▶ WHAT THE TASK REQUIRES
Please restate each line of the data below exactly. Omit all images.

▶ PROVIDED DATA

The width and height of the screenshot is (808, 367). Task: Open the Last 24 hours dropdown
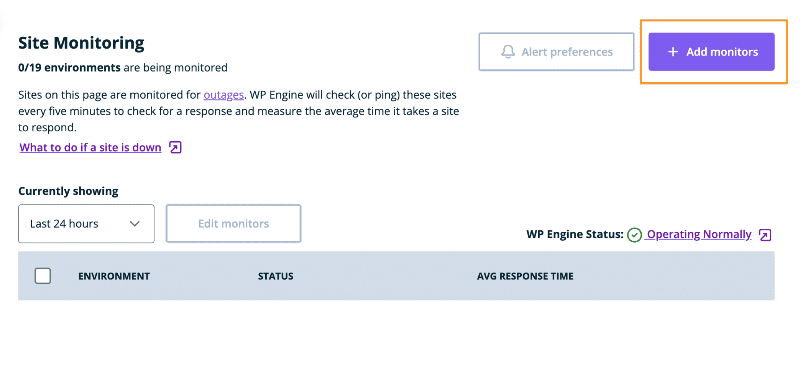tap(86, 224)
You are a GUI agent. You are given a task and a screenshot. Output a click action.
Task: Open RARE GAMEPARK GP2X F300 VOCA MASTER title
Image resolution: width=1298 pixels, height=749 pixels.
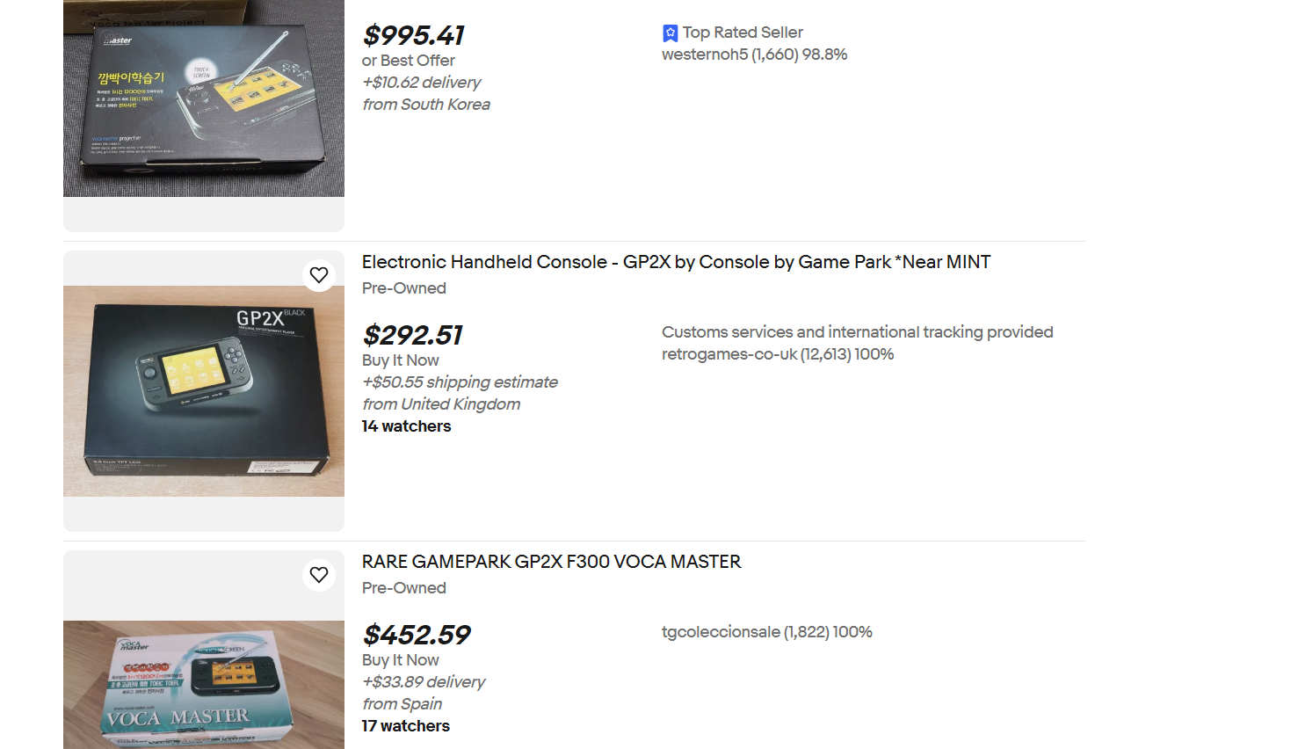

▶ EXERCISE SOLUTION
The width and height of the screenshot is (808, 367). Task: Open the Last 24 hours dropdown
tap(86, 224)
You are a GUI agent. You are given a task and a screenshot. Output a click action.
Task: Open RARE GAMEPARK GP2X F300 VOCA MASTER title
Image resolution: width=1298 pixels, height=749 pixels.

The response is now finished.